APPELLATE COURT OF ILLINOIS FOURTH DISTRICT
Oct 6, 2017
2017 Ill. App. 4th 170388 (Ill. App. Ct. 2017)

Opinion

NO. 4-17-0388

10-06-2017

In re: K.A.M., a Minor, (The People of the State of Illinois, Petitioner-Appellee, v. Laura Cox, Respondent-Appellant).


NOTICE

This order was filed under Supreme Court Rule 23 and may not be cited as precedent by any party except in the limited circumstances allowed under Rule 23(e)(1).

Appeal from Circuit Court of Vermilion County
No. 13JA141

Honorable Craig H. DeArmond, Judge Presiding.

JUSTICE HOLDER WHITE delivered the judgment of the court.
Justices Harris and Steigmann concurred in the judgment.

ORDER

¶ 1 Held: The circuit court's findings (1) respondent was unfit under section 1(D)(m)(ii) of the Adoption Act and (2) it was in the minor child's best interest to have respondent's parental rights terminated were not against the manifest weight of the evidence.

¶ 2 In February 2017, the State filed an amended petition seeking the termination of the parental rights of respondent, Laura Cox, as to her minor child, K.A.M. (born in November 2013). After an April 2017 hearing, the Vermilion County circuit court found respondent unfit. In May 2017, the court concluded it was in K.A.M.'s best interest to terminate respondent's parental rights.

¶ 3 Respondent appeals, asserting the circuit court erred by finding (1) her unfit and (2) it was in K.A.M.'s best interest to terminate her parental rights. We affirm.

¶ 4 I. BACKGROUND

¶ 5 In November 2013, the State filed a petition for the adjudication of wardship of K.A.M., which alleged he was neglected pursuant to section 2-3(1)(b) of the Juvenile Court Act of 1987 (Juvenile Court Act) (705 ILCS 405/2-3(1)(b) (West 2012)), in that his environment was injurious to his welfare due to respondent's substance-abuse and mental-health issues. At the shelter-care hearing, Tricia Peoples, an investigator with the Department of Children and Family Services (DCFS), testified she received a report concerning the birth of K.A.M. Peoples learned respondent had given birth to K.A.M., had previously been found unfit to parent a child, and had her parental rights terminated. Respondent also tested positive for marijuana at K.A.M.'s birth. At the conclusion of the hearing, the trial court entered a temporary custody order, finding probable cause to believe the minor to be neglected.

¶ 6 At the March 2014 adjudicatory hearing, respondent admitted K.A.M.'s environment was injurious to his welfare due to her substance abuse. Thus, the court found K.A.M. neglected based on an injurious environment.

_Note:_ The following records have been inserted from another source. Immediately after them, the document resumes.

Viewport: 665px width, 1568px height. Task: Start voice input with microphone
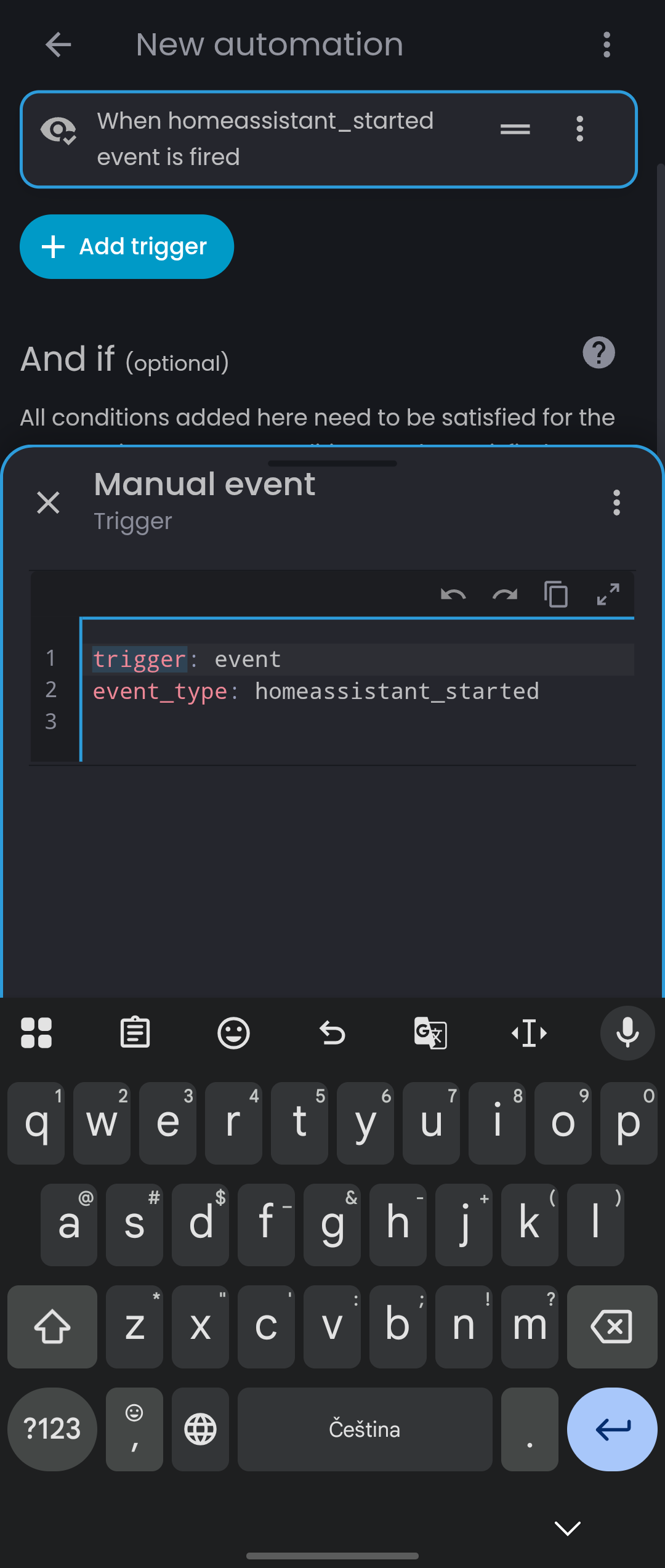[x=627, y=1033]
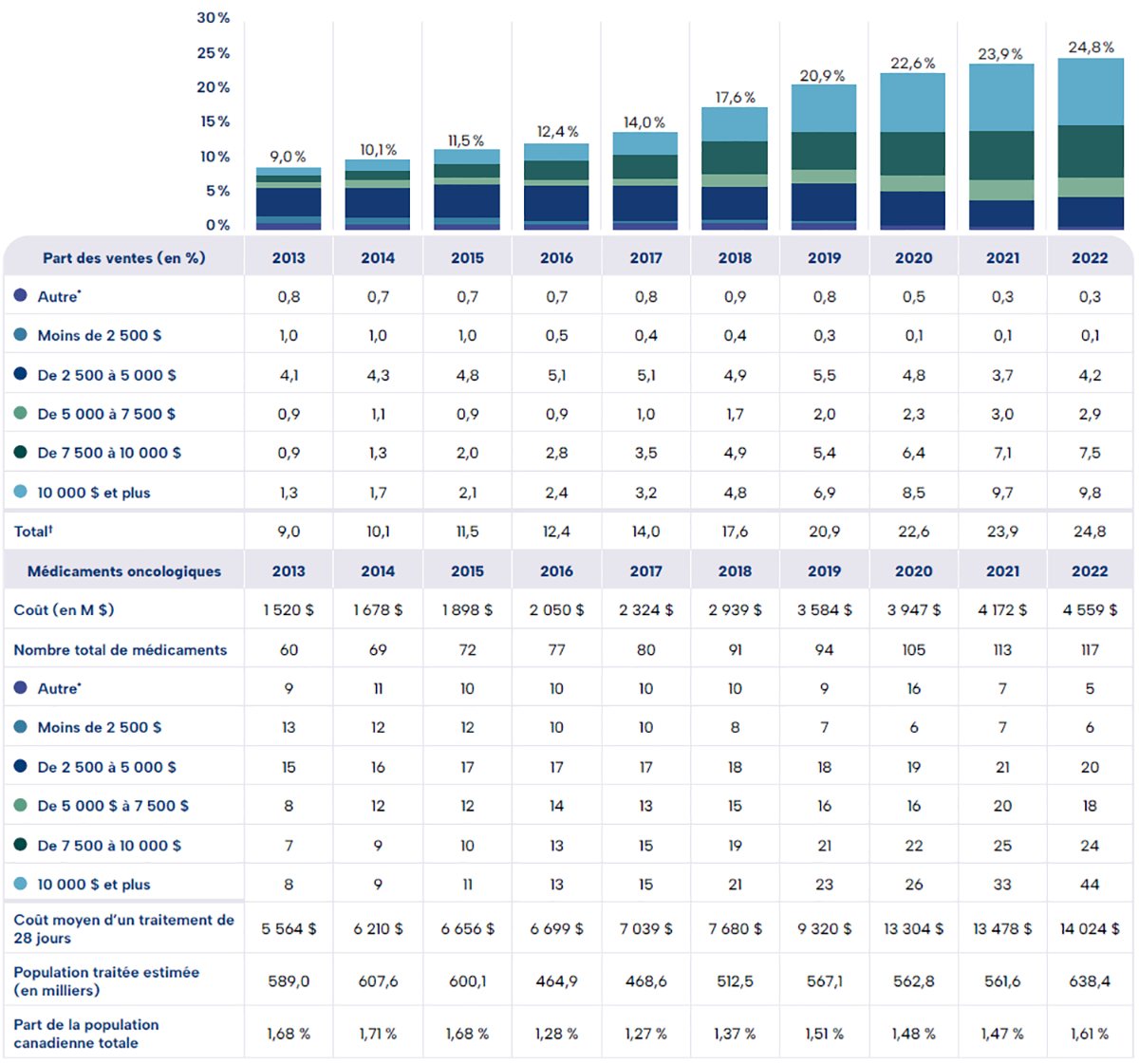Screen dimensions: 1139x1064
Task: Click the 'Nombre total de médicaments' row label
Action: point(121,650)
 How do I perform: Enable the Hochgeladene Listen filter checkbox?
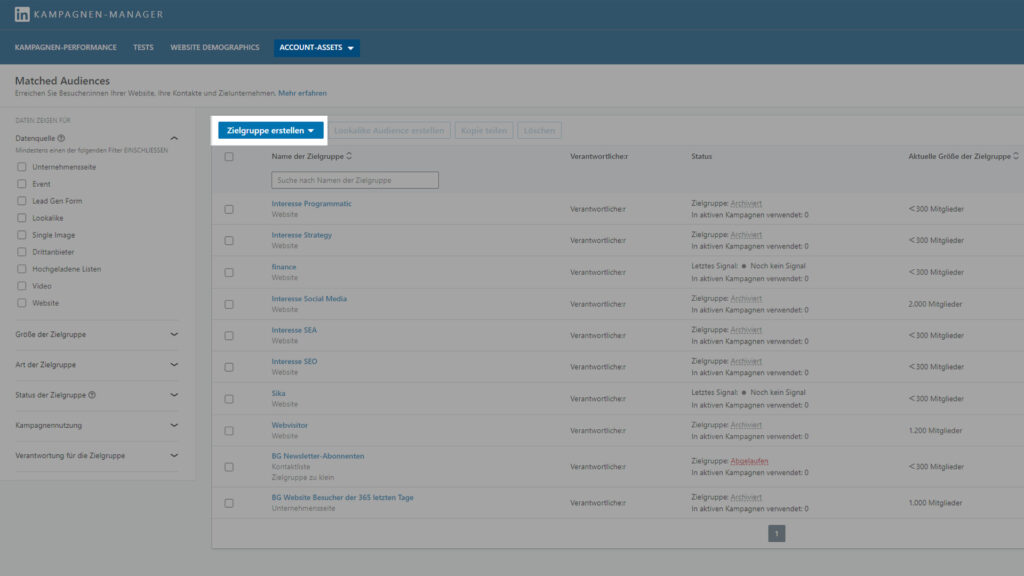pos(22,269)
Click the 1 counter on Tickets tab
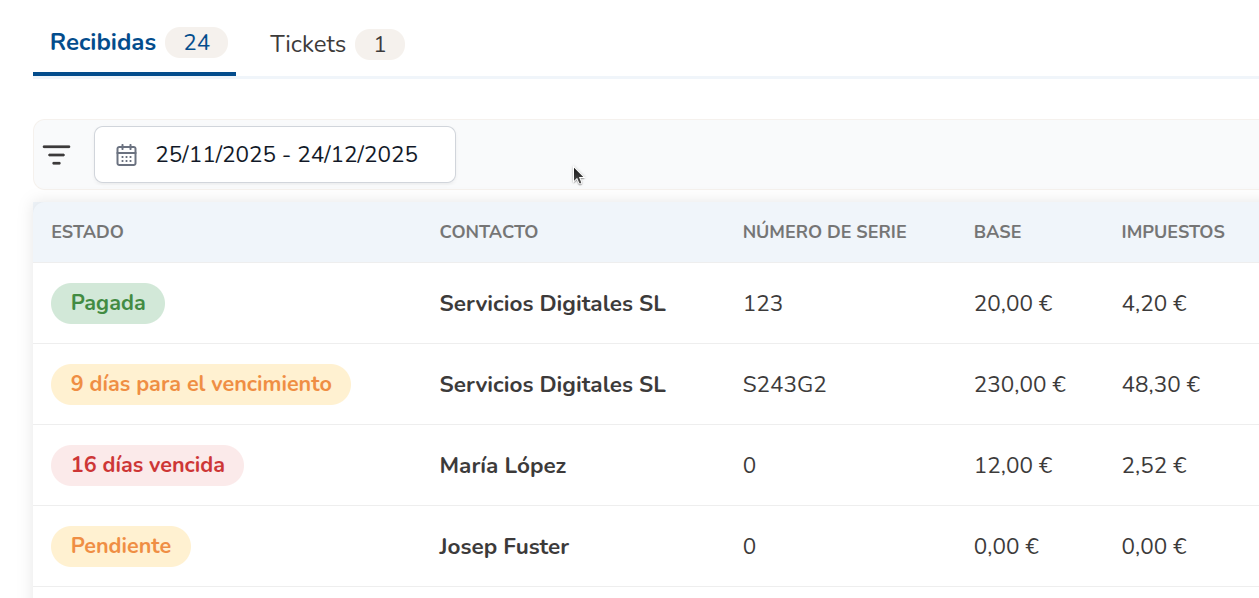Viewport: 1259px width, 598px height. pos(379,44)
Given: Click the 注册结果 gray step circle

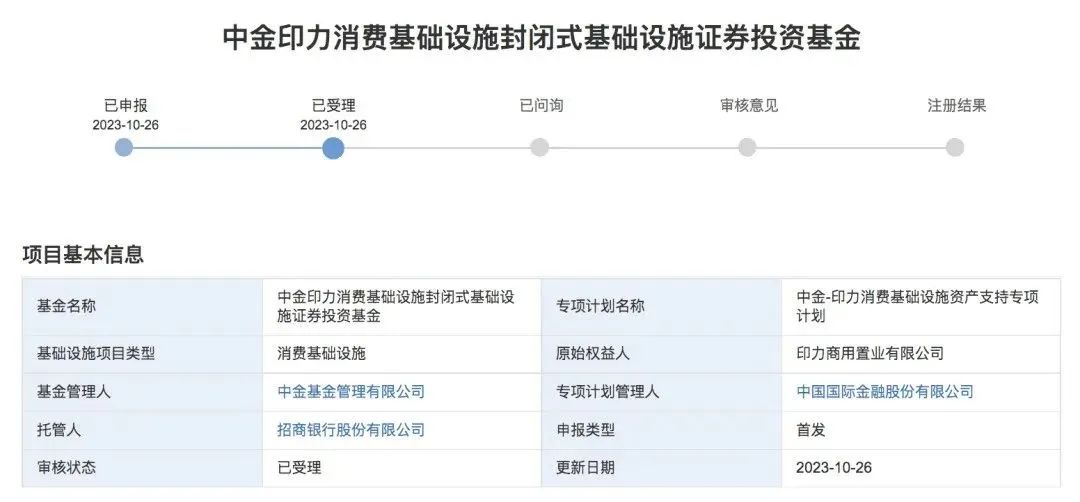Looking at the screenshot, I should (x=955, y=147).
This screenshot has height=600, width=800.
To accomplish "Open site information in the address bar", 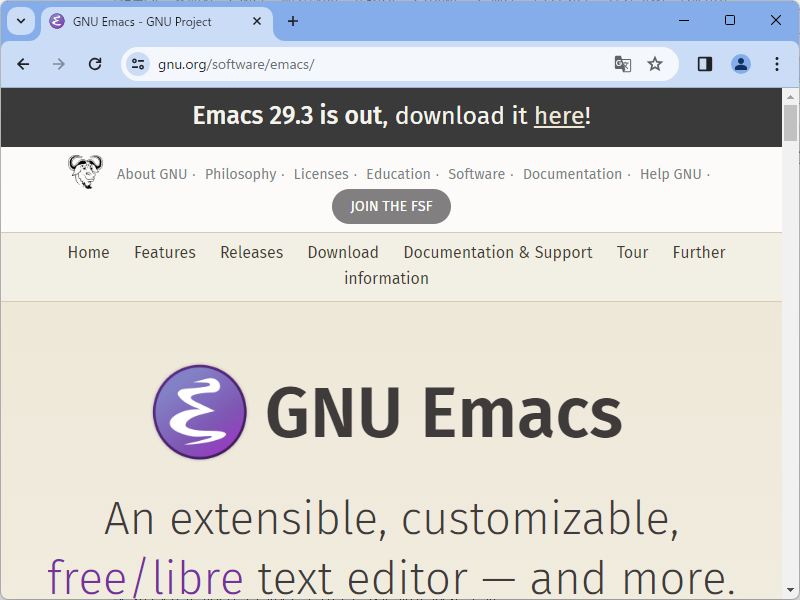I will click(x=135, y=63).
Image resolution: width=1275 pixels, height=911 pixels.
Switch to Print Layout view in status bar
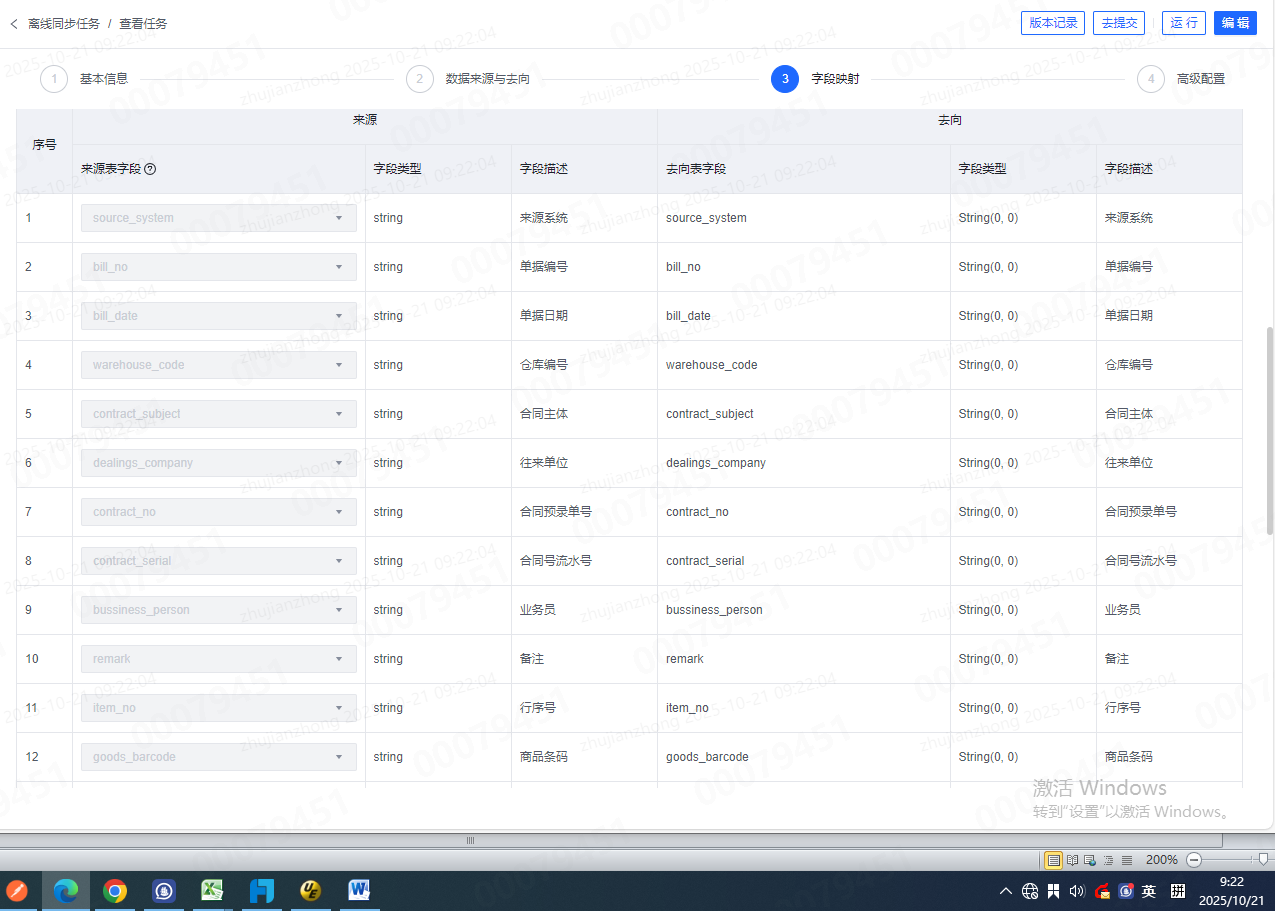click(x=1053, y=860)

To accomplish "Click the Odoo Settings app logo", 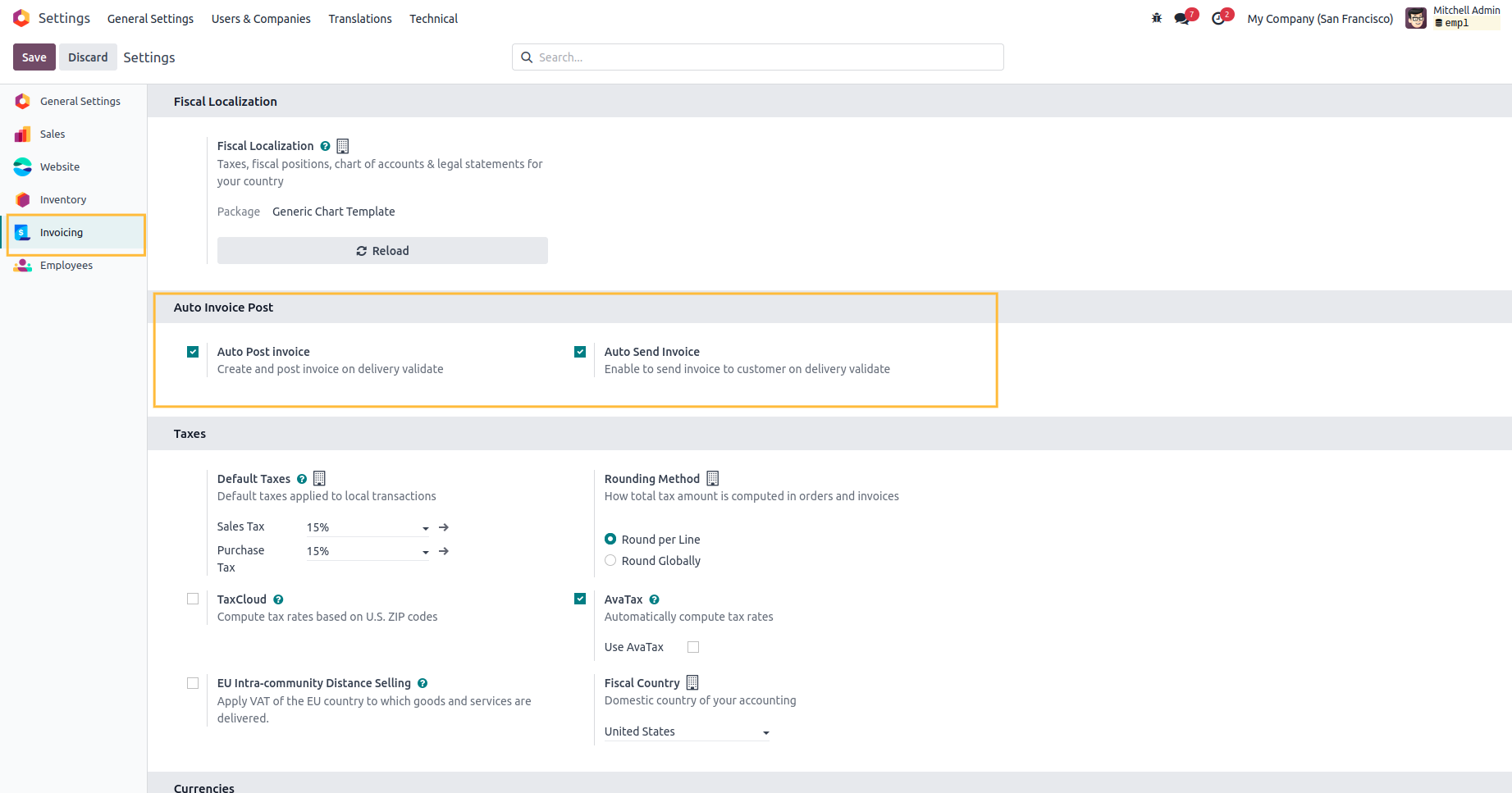I will click(x=21, y=18).
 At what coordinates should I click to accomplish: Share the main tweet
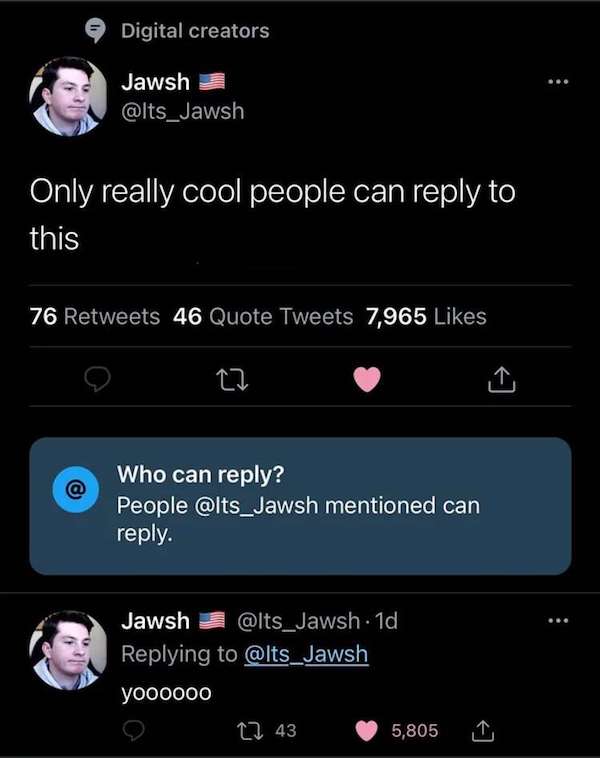pos(500,379)
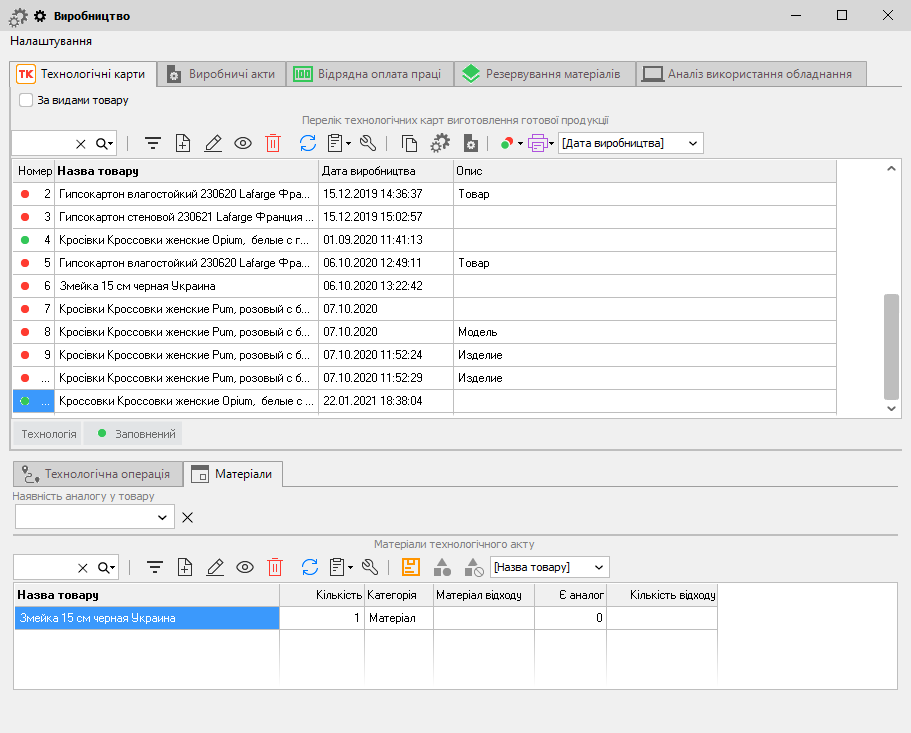Screen dimensions: 911x733
Task: Click the red delete icon in the top toolbar
Action: click(x=273, y=143)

After a May 2014 dispositional hearing, the court (1) found respondent unfit and unable to care for, protect, train, educate, supervise, or discipline K.A.M.; (2) made K.A.M. a ward of the court; and (3) placed his custody and guardianship with DCFS.

¶ 7 In February 2017, the State filed an amended petition to terminate respondent's parental rights to K.A.M. The petition asserted respondent was unfit because she (1) failed to maintain a reasonable degree of interest, concern, or responsibility as to the minor child's welfare (750 ILCS 50/1(D)(b) (West 2016)); (2) had been subject to habitual drunkenness or addiction to drugs for at least one year prior to the commencement of this action (750 ILCS 50/1(D)(k) (West 2016)); (3) failed to make reasonable efforts to correct the conditions that were the basis for the minor child's removal during any nine-month period after the adjudication of neglect,

specifically January 1, 2016, to October 1, 2016 (750 ILCS 50/1(D)(m)(ii) (West 2016)); and (4) failed to make reasonable progress toward the minor child's return during any nine-month period after the adjudication of neglect, specifically January 1, 2016, to October 1, 2016 (750 ILCS 50/1(D)(m)(ii) (West 2016)).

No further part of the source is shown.